La temática de la herida sin cerrar también sirve como espina dorsal para Como voy a olvidarme, quizá el ejemplo más intenso en toda la noche de esa manera interpretativa tan peculiar y característica, de esa voz que parece resquebrajarse a cada momento pero siempre sale bendecida y airosa. Justo al contrario de lo que sucedía una década atrás en Vivir para cantarlo, su espectáculo a voz y piano con monólogos intercalados, en este 75 Sinfónico conjugamos la intemerata instrumental con un protagonista extrañamente silente, tan comedido que apenas solo toma la palabra para dedicar Tu boca una nube blanca con un escueto “a Pablito Milanés”. Es una forma de no desviar la atención, de que nos centremos en el despliegue apabullante de orquesta y coro. Hay motivos. Canción pequeña contradice su campo semántico y se vuelve mayúscula (aún más de lo que ya vino al mundo). Y La sirena, que no todos recordaban, gana en trascendencia con su crescendo delicado, sutil, de paso corto. Es de esas canciones que no se aplauden al principio y acaban ovacionándose al finalizar.

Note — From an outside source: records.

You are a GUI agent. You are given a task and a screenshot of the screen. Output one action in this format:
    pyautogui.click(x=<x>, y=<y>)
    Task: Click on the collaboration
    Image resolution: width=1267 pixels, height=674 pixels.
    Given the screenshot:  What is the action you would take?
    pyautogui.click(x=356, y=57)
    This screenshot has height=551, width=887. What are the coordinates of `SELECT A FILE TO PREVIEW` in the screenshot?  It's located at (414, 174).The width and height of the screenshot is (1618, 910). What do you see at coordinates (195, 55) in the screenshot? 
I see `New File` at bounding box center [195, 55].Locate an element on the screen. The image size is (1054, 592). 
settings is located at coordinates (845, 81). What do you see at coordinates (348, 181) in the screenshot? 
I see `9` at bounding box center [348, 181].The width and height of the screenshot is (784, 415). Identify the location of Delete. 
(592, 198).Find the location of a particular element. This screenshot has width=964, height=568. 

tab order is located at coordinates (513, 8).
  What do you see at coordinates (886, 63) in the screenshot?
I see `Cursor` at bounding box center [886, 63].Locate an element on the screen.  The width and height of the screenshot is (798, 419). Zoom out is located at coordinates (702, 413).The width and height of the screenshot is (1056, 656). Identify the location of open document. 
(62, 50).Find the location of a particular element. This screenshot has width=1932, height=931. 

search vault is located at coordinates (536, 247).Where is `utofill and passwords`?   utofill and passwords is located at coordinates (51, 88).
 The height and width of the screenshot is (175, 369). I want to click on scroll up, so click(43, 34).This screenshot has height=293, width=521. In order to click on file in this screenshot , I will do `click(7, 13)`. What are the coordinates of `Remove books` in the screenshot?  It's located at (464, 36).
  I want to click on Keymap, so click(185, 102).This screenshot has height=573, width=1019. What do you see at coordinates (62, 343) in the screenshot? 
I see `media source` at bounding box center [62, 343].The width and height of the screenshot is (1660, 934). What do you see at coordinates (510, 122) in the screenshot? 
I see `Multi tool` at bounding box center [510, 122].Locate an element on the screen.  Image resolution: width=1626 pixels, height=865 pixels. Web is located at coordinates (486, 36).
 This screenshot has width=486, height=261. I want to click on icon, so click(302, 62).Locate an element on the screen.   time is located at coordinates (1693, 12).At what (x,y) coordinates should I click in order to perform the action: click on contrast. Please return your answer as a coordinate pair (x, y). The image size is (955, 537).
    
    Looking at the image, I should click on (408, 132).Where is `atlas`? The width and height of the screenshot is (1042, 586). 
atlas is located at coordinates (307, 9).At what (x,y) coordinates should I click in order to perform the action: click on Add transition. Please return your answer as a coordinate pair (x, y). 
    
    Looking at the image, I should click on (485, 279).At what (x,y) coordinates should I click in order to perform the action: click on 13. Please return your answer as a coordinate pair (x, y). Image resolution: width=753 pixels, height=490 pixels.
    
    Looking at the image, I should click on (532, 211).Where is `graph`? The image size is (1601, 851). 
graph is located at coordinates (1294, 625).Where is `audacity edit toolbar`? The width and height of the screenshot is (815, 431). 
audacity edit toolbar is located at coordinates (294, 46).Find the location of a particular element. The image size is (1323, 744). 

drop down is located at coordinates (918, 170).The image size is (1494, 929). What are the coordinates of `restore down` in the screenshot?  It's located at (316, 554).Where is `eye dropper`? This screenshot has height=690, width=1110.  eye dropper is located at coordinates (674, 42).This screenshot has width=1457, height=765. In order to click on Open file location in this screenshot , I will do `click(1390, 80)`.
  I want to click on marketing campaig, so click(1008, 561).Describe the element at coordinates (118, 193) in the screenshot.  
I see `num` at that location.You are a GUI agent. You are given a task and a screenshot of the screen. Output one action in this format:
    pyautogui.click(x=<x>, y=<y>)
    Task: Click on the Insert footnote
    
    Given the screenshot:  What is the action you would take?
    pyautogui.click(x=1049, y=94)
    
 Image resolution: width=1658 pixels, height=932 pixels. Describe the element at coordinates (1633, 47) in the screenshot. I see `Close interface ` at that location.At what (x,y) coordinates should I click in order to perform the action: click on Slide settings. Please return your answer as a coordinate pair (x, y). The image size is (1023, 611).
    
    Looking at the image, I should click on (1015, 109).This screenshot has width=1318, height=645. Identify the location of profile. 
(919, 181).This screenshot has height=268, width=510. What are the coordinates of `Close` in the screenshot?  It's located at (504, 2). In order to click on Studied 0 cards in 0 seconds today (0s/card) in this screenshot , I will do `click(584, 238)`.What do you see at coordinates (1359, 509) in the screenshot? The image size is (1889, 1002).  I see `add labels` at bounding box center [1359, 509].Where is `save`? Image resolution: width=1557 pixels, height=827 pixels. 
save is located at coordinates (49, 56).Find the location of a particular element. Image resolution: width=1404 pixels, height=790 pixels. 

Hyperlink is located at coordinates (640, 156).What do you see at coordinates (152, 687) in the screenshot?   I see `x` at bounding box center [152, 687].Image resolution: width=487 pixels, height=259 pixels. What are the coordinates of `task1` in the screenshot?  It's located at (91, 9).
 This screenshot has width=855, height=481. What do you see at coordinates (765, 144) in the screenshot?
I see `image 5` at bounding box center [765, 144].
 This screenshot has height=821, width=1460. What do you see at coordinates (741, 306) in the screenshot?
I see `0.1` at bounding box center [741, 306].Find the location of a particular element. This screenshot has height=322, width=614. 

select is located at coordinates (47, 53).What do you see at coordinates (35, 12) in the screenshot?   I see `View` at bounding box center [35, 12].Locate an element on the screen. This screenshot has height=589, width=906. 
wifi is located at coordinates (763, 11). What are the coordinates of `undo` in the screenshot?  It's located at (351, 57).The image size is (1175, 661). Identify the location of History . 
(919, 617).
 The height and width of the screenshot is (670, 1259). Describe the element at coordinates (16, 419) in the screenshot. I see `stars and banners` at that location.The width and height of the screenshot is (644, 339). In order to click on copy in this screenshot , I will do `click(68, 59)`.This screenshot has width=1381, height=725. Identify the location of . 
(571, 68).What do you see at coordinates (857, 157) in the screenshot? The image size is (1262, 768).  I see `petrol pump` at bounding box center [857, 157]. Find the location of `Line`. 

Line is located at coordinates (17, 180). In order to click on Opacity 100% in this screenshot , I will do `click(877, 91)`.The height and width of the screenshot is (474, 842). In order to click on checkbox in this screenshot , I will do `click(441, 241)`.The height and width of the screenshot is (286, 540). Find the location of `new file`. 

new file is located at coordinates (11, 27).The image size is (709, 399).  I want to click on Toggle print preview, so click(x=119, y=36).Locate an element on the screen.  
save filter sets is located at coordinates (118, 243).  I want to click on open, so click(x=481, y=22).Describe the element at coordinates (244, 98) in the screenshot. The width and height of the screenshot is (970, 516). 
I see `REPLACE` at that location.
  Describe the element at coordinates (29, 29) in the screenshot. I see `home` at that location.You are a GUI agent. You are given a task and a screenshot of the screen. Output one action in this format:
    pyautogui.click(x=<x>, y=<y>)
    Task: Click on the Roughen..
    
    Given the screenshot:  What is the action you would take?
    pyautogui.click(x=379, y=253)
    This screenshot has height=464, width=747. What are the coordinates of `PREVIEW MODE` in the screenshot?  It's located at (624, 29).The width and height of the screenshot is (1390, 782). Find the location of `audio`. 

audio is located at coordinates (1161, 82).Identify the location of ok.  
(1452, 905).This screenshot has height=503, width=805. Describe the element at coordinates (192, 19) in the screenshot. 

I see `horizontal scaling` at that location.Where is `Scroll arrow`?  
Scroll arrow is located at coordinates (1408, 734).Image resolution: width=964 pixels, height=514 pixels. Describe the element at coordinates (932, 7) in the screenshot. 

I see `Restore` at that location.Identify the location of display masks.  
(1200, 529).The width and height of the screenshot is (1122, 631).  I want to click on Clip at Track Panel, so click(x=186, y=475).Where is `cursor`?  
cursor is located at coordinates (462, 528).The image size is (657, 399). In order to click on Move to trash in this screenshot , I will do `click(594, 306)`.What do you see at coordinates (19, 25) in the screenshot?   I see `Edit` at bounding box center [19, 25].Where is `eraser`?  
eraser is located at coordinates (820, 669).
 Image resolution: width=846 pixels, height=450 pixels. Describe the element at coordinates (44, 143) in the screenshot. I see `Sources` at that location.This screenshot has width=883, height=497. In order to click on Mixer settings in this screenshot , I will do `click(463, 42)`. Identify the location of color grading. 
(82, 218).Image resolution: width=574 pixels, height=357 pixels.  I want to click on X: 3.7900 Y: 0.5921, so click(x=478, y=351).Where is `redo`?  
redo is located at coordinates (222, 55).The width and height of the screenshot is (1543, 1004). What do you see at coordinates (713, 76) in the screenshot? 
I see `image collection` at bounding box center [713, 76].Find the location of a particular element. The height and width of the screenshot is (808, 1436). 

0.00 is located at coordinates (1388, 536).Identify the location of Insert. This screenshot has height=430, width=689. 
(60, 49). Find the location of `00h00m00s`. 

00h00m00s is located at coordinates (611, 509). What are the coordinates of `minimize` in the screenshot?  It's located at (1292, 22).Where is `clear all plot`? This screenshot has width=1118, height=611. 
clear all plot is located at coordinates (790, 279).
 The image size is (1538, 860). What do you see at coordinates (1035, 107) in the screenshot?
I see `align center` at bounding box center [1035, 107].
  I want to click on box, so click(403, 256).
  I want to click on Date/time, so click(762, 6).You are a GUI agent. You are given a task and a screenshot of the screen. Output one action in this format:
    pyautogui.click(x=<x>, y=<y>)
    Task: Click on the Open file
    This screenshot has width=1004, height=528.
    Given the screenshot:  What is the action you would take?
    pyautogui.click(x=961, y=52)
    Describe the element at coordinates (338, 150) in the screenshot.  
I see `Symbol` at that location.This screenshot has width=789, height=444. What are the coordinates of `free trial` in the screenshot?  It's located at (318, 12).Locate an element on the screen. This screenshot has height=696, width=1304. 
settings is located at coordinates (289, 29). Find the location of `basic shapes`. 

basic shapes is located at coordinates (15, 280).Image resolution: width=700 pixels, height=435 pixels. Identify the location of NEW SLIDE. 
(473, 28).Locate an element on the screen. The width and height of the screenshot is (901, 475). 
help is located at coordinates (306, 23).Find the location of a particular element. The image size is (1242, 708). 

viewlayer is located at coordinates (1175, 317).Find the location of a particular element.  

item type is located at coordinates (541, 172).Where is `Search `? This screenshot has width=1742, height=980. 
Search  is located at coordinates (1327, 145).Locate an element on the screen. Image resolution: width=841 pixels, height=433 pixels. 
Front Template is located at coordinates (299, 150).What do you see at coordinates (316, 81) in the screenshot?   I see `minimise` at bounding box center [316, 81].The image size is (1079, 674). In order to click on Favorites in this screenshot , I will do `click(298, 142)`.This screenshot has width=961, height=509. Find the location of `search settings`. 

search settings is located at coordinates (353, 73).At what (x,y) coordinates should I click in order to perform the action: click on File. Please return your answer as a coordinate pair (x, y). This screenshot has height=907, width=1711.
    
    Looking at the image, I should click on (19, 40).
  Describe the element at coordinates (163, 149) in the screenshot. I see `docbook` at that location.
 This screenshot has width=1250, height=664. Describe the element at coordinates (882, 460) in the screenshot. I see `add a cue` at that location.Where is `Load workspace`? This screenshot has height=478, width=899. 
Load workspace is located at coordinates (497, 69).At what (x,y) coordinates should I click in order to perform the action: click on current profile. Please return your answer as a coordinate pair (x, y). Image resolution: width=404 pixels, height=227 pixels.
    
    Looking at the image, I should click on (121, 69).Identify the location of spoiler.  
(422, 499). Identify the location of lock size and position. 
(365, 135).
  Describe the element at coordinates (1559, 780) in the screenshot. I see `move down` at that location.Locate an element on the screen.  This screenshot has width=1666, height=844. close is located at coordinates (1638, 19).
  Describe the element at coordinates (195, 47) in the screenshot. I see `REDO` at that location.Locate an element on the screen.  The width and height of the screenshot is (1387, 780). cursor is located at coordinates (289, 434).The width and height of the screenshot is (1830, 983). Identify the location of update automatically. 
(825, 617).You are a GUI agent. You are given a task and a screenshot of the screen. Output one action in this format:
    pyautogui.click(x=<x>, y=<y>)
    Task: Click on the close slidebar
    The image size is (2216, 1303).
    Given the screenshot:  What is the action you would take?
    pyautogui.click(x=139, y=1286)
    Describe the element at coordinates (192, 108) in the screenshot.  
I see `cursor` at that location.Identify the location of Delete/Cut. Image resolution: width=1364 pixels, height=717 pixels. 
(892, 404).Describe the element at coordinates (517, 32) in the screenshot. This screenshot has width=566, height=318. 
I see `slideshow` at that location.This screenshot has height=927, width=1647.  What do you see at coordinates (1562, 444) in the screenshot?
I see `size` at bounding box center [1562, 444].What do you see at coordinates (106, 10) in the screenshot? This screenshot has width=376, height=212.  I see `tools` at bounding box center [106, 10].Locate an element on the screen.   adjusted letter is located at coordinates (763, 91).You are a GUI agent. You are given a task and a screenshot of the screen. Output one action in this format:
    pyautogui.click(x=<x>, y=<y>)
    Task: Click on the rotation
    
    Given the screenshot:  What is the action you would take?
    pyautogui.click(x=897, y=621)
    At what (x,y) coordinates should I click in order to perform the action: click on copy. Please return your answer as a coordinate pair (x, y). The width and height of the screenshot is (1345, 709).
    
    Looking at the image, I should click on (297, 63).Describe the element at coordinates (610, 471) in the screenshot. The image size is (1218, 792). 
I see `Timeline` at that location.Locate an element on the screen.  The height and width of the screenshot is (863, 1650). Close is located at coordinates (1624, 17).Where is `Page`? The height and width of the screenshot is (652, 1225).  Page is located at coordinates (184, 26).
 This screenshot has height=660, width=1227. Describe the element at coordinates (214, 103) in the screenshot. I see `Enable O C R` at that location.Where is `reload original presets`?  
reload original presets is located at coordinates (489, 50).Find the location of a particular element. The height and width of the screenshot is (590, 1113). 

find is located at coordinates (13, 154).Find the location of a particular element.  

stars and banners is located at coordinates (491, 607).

El esfuerzo es tan generoso y multitudinario que para los bises hemos de conformarnos con meras repeticiones: Asturias, Allá arriba al norte, Soy un corazón tendido al sol. No sabemos si Víctor Manuel San José se tomará en el futuro próximo la molestia de convocar nuevamente a las musas, por si encontrara fuerzas de estirar esas 450 canciones que atesora hasta el medio millar. Pero anoche dejó claro que no escatima energías ni bonhomía sabia. Como mesonero disfrutaría desde hace tiempo de una feliz jubilación, pero su feliz empeño en contar y cantar lleva cincuenta y tantos años haciéndonos mejores personas.